Run the disposal every day to ensure good performance and, depending on how much you use it, clean it once every two weeks. If you don’t have anything to grind up simply run cold water and/or throw in some ice cubes and rock salt to remove any gunk that might have been left behind the last time you used it.

To eliminate odors, vinegar and baking soda, or citrus rinds will kill bacteria while adding a lovely fragrance to your kitchen.

3. Washer and dryer

Heat up your dryer

Is the dryer running colder than it should?

First, make sure the machine isn’t set to “fluff air,” if your clothes dryer isn’t heating up properly. If that isn’t the problem, the lint filter might be blocked. 

Even if the filter appears clean, a nearly invisible film from dryer sheets may have covered it. Pour water into your filter to test it. Is it holding water? Then it’s past time to clean it.

A clogged filter reduces airflow, which could cause the thermostat to turn off the heat before the clothes are completely dry. Take the filter out and give it a thorough wash in hot water with some laundry detergent and a hard kitchen brush. Additionally, look for any lint that may have amassed in the exterior dryer vent. 

Avoid Overloads

By stuffing more clothes into your washer and dryer, you might believe that you are saving time, water, or energy. An overloaded washer and dryer, however, can damage their motors, belts, and moving parts. Some of the repairs are so pricey that purchasing a new machine is preferable, so don’t overload your appliances.

Keep the doors open! 

To avoid the buildup of mildew and mold, leave your washer door open once you’ve run a load of laundry. In addition, especially if you have a front loading machine, use a washing machine cleaner once a month to keep the rubber gasket in good condition. 

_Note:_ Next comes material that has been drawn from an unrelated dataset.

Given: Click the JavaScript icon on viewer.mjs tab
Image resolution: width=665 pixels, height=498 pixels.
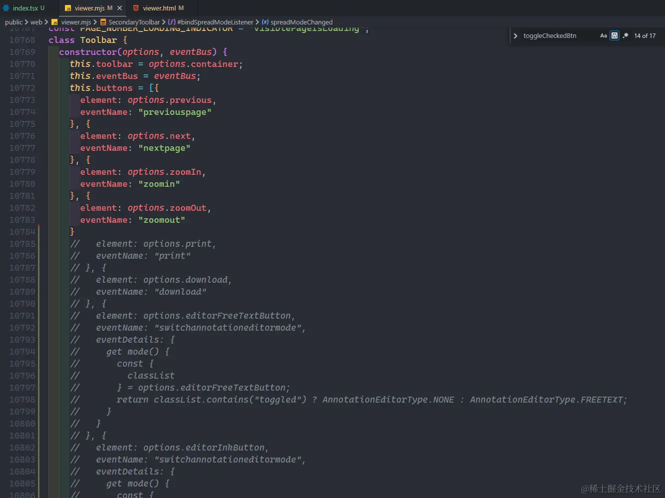Looking at the screenshot, I should 68,8.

Also, note that you will break the lid/door switch if you frequently drop or slam the lid of your top or front-loading washer or dryer. You’ll pay at least $100 for that. By lowering the lid and gently closing the door, you can avoid this repair.

4. Oven maintenance

Take care of stove spills. The most likely cause of a stove burner not working is spilled food. 

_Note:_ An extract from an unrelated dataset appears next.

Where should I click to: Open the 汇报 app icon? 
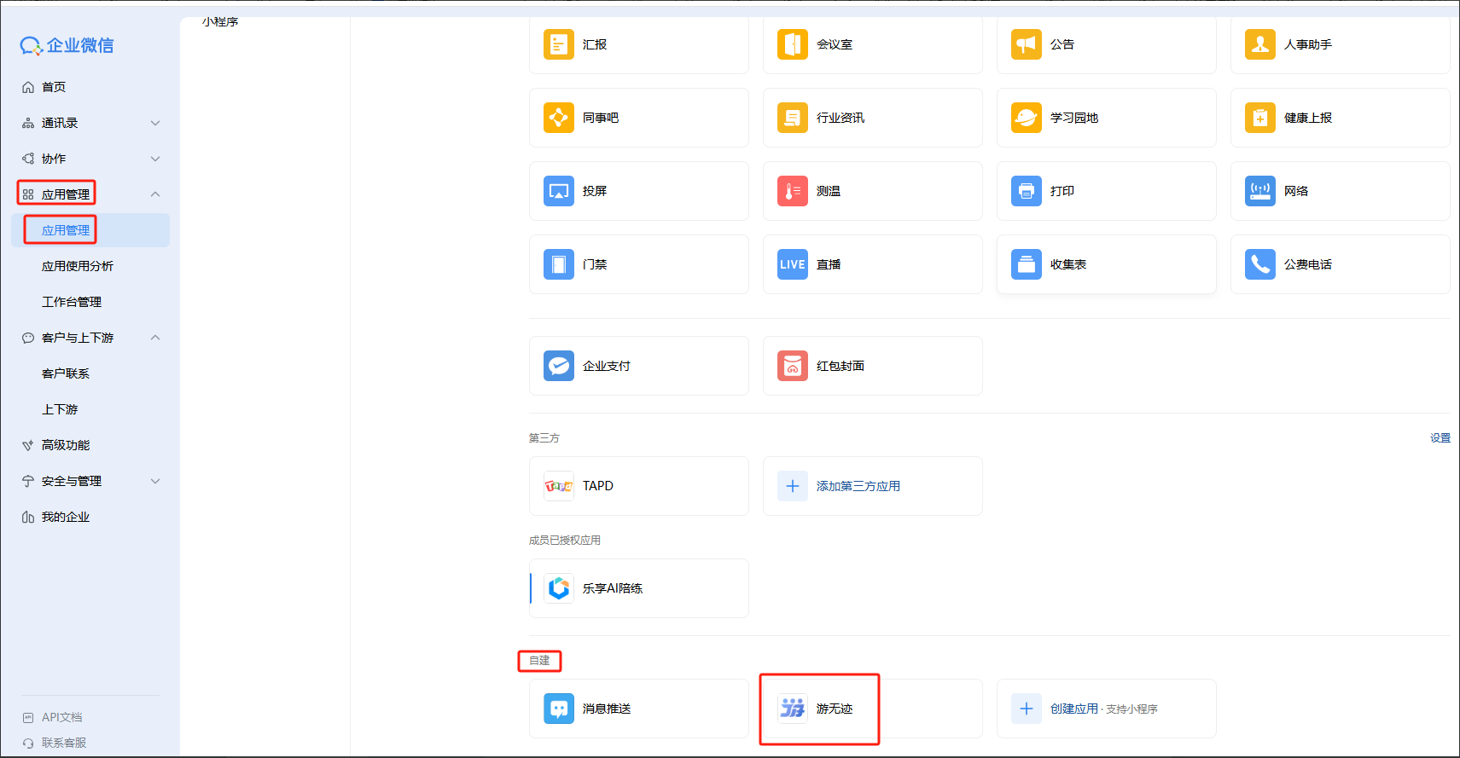pyautogui.click(x=558, y=44)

A toothbrush can be used to clean the igniter of food spills. It’s a tiny ceramic nub that can be found on the stovetop or beneath the ceramic seal strike plate on an electronic ignition stove. 

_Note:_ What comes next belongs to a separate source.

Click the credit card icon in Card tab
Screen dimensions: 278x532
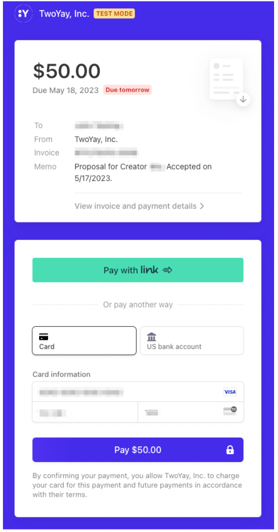click(44, 337)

Make sure the burner’s round ceramic seal strike plate is seated correctly as well.

Oven temp recalibration

You can recalibrate the temperature setting if the temperature in your oven seems off or if your new oven simply doesn’t heat as well as your old one. Use the directions in your manual or go online and use the model number of your oven to look for a downloadable version. 

Place a quality-made oven thermometer on the center shelf after the oven has stabilized its temperature. Then, to match the temperature setting to the thermometer reading, follow the steps outlined in your user manual.

5. Dishwasher maintenance

Clean the dishwasher regularly. A filter that has been clogged with food is typically to blame when your dishwasher no longer cleans your dishes. 

If it is clogged, water cannot reach the spray arms to clean the top rack of dishes. It takes two minutes to fix. Simply pull out the lower rack to access the dishwasher’s filter cover. (If you are unable to locate the filter, consult your owner’s manual.) 

The screen can then be cleaned off using a wet/dry vacuum. Slide the nearby float switch up and down while you’re there. Jiggle the cover up and down, and clean it with water if it sticks.

Also, remove mineral stains with water. Dishwashers struggle with hard water because mineral deposits (as well as food particles or other debris) can accumulate in the water holes in the spray arm. 

A toothpick can be used to clear the water jets in the spray arm. Additionally, the water inlet valve might start to clog, which would prevent your dishwasher from receiving enough hot water. A clogged water inlet valve needs to be replaced. A dishwasher cleaner can help get rid of some of the hard water deposits.

Bottom line, the benefits of performing some easy maintenance on your large appliances are significant, yet it doesn’t require much time or effort. A clean, well-kept appliance can last for years, giving you more money in your wallet and preventing you from getting to know your repairman on a first name basis.